Debe hacer más de treinta años cuando mi abuela materna solía hacer jamón en Hualgayoc, piernas de cerdo embadurnadas con menjunjes exquisitos que después de un procedimiento azaroso y largo se colgaban a secar con el humo de la leña tierna. No había mejor comida en el universo que ello.
Esas tardes eran eternas, no se sí era el zaguán con su olor a humo, si era el patio empedrado de la casa de la abuela o el olor de los saúcos que emanaban su frescura desde un espacio infinito. Mis dos abuelas fueron cocineras excelentes, imposible olvidar el aroma de las sopas que preparaba mi abuela paterna en Lima, el olor exquisito de las verduras semi cocidas y la fragancia de una cocina que exhalaba desde su alma.
Muchos piensan equivocadamente que la cocina es cosa de mujeres, que las cocinas son espacios vedados para los hombres y no saben que en ellas se siembra el fruto diario de la vida.
La cocina y el arte son como un todo reunido, cocinar implica hacer las cosas con amor, ir probando a sorbos el fruto de lo que vamos haciendo, ir despacio degustando las medidas justas de las especies vertidas, del agua y los sabores que se pueden añadir con tiempos y volúmenes. Cocinar es una forma magnífica de hacer poesía y por lo tanto de ser feliz.
Por eso debe ser que cada vez más hombres incursionan en el mundo de la gastronomía, se convierten en los brujos que preparan fórmulas deliciosas que seducen los paladares del mundo. Los reyes lo sabían, siempre oímos hablar de los cocineros del rey, pocas veces de las cocineras.
Hoy he querido recordar a esas dos cocineras formidables de mi vida, aquellas que muchas veces salaron la sopa con su pena y su tristeza, las que no contentas con un platillo encantador sacaban como de una chistera mil potajes inacabables y deliciosos.
Mi madre es una mujer que cocina entre el murmullo de otros tiempos pero que no ha perdido la esencia de esos días y que en el horno de su corazón cuece a diario mil sorpresas que con suerte he logrado aprender en algo. Por eso siempre que puedo me escabullo por esos rincones de la cocina a preparar platillos como poesía; los primeros alimentan al cuerpo, los segundos llenan el alma de vida.
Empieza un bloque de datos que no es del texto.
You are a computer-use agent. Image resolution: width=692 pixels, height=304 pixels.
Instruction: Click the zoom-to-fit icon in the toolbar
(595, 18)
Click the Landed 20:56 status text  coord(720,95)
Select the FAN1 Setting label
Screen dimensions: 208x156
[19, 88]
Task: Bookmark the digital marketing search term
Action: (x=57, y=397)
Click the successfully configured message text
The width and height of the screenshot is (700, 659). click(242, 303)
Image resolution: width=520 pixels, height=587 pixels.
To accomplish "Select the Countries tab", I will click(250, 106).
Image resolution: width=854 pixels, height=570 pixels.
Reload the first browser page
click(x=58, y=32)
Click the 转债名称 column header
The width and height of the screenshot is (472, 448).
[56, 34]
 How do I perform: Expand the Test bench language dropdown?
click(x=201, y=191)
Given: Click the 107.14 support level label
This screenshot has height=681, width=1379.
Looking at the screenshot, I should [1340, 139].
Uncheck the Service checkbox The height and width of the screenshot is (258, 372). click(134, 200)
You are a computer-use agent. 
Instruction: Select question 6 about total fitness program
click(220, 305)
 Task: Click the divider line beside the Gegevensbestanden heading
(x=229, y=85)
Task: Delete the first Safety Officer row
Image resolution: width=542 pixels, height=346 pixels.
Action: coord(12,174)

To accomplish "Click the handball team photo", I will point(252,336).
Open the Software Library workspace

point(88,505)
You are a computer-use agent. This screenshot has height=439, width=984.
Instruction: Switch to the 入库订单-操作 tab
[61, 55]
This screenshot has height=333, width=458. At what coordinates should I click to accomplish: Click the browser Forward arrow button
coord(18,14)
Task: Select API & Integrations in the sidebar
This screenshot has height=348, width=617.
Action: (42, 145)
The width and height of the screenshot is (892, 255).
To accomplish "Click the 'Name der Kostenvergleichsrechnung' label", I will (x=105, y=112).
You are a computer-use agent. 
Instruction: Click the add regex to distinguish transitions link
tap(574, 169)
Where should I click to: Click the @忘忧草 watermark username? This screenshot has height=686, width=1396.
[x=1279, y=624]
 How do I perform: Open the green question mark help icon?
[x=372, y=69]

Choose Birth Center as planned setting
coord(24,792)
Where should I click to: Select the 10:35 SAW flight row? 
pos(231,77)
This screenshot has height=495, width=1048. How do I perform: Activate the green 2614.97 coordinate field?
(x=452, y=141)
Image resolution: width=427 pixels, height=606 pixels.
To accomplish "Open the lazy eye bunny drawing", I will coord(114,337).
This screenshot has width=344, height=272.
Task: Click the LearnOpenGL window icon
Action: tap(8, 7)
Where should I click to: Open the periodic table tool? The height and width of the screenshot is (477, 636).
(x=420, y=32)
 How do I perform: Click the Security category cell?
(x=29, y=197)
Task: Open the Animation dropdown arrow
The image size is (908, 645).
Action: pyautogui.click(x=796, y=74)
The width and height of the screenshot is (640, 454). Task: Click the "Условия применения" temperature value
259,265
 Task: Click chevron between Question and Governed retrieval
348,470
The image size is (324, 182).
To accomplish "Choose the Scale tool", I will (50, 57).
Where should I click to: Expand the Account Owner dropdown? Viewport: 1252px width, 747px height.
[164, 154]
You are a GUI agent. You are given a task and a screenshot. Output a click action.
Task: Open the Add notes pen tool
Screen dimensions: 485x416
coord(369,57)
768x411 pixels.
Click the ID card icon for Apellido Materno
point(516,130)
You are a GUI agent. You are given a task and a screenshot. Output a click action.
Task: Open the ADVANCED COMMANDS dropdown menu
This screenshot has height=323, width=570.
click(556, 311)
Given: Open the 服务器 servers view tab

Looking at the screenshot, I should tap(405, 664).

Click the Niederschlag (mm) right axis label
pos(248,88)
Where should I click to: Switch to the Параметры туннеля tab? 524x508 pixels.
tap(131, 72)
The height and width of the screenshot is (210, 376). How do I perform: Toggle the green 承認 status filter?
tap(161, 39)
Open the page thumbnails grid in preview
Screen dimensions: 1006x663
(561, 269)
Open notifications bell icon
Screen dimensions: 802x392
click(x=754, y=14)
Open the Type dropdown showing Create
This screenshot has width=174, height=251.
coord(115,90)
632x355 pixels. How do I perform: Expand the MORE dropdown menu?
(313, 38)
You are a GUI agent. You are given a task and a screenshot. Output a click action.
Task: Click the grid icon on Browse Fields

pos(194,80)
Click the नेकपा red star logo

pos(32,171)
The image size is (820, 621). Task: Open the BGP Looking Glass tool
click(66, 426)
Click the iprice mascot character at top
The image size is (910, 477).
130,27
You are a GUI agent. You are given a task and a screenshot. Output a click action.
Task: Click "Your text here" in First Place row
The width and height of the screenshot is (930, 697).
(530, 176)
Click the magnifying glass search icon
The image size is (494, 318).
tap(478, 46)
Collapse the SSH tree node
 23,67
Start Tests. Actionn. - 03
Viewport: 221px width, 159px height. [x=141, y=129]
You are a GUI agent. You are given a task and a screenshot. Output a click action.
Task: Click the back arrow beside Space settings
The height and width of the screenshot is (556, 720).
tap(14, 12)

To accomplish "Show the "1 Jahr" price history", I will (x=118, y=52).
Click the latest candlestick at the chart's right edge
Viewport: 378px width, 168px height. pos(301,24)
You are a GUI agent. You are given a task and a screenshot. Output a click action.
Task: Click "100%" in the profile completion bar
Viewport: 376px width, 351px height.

Las cocinas son los laboratorios del alma en donde no solo se mezclan granos y medidas, esencias y sabores, frutos de amor y verduras frescas; las cocinas son los espacios donde el alma de una casa habita. Eso lo aprendí cuando mis abuelas, hoy ausentes cada una a su manera, me explicaban que la vida como las comidas está llena de sabores distintos; que hay caminos dulces y otros amargos, que la sal de la vida no siempre es salada. Que aun comiendo sal si es con amor se puede sentir el dulce y que aún con un asado exquisito se puede quedar insatisfecho.
La vida y la cocina son como la poesía, la vida misma a veces se nos quema en la puerta del horno, otras en cambio con un poco de miga y azúcar se puede hacer un manjar y ser feliz con poca cosa.
No sé si habré aprendido a cocinar muy bien, pero sé que la vida es una cocina inmensa y de nosotros depende lo salado o lo dulce de cada día que vivimos en ella, de cada tarde que se apaga y de cada noche que se va como los consejos de mis abuelas, esos que hoy he recordado para ponerme menos triste y ser, aunque sea un poco, más feliz esta tarde sin ti, sin sabores y sin cocina.